=== Directions for this task ===
Please collect every line in the material below that contains the string "icon", treating uppercase and lowercase as different.

Entries on locating words and elements:
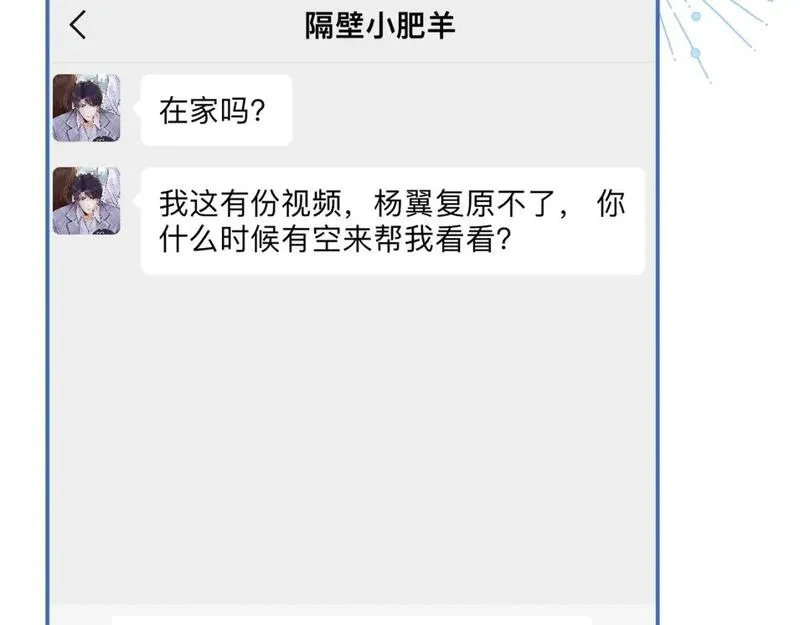Click the blue phone frame's right edge

658,312
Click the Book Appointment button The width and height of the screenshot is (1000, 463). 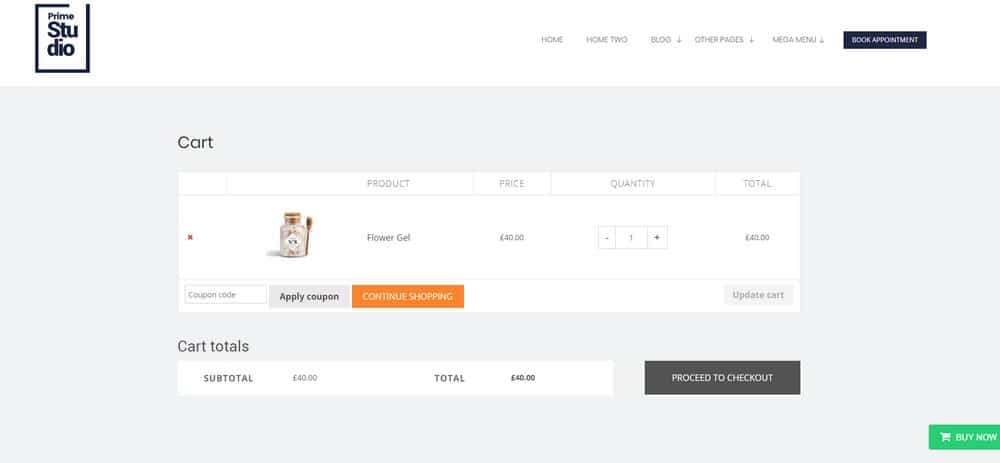pyautogui.click(x=885, y=40)
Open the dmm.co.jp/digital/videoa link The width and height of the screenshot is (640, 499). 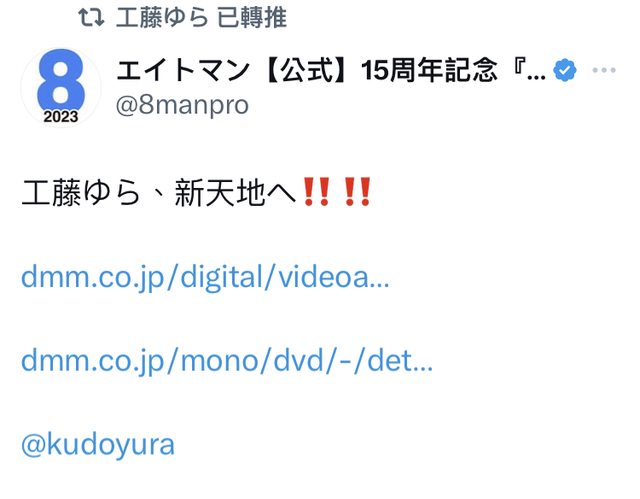click(205, 278)
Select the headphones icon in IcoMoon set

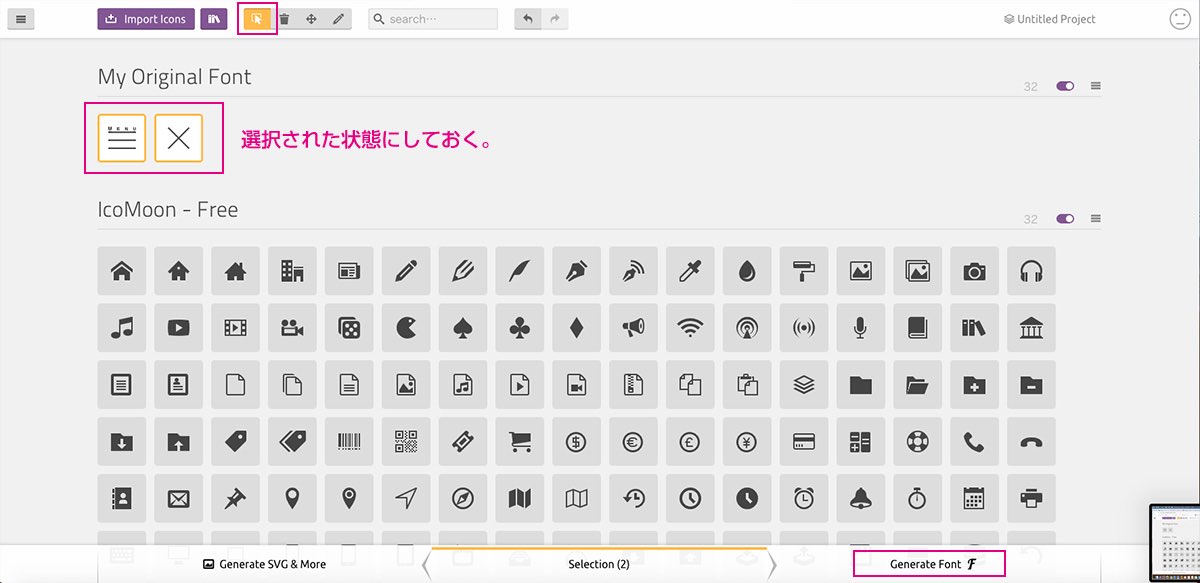(x=1031, y=271)
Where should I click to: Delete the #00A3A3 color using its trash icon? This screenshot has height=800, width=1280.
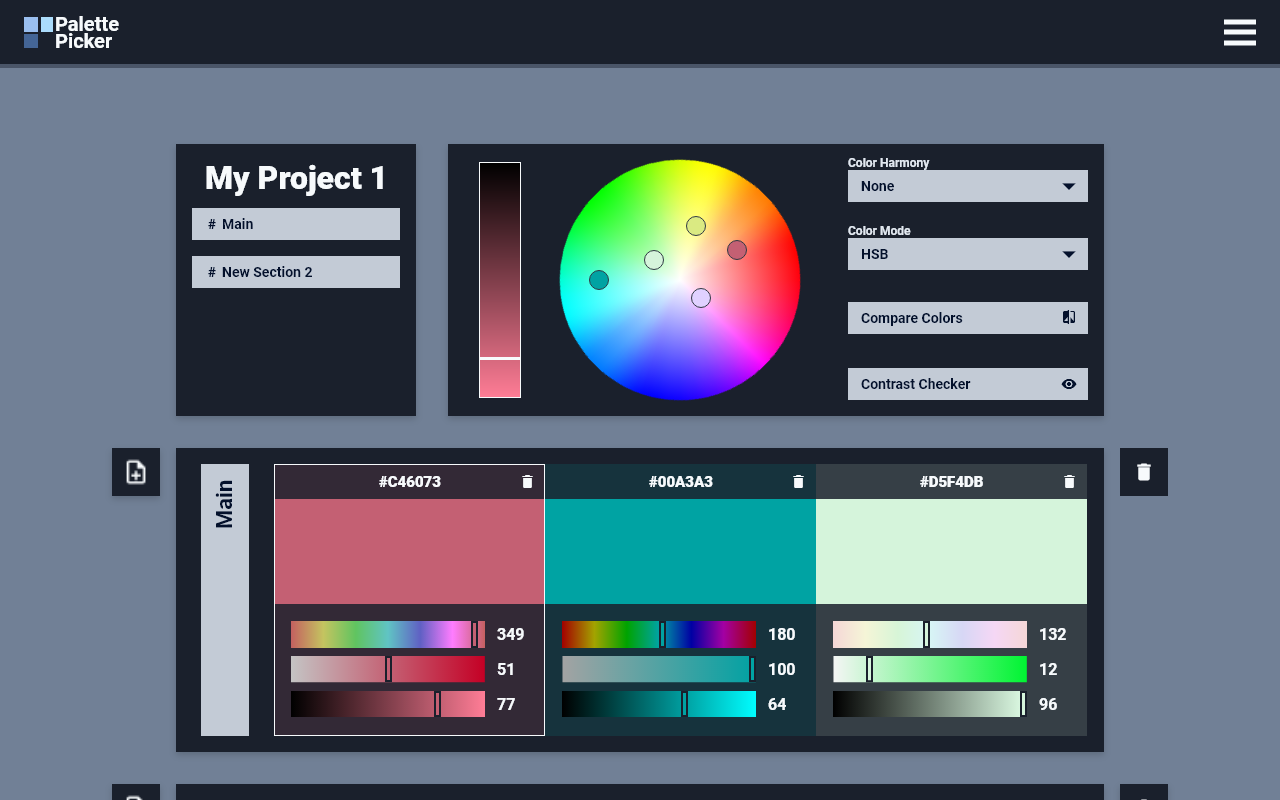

=== Response ===
Select the headphones icon in IcoMoon set
Where should I click to: Delete the #00A3A3 color using its trash icon? This screenshot has height=800, width=1280.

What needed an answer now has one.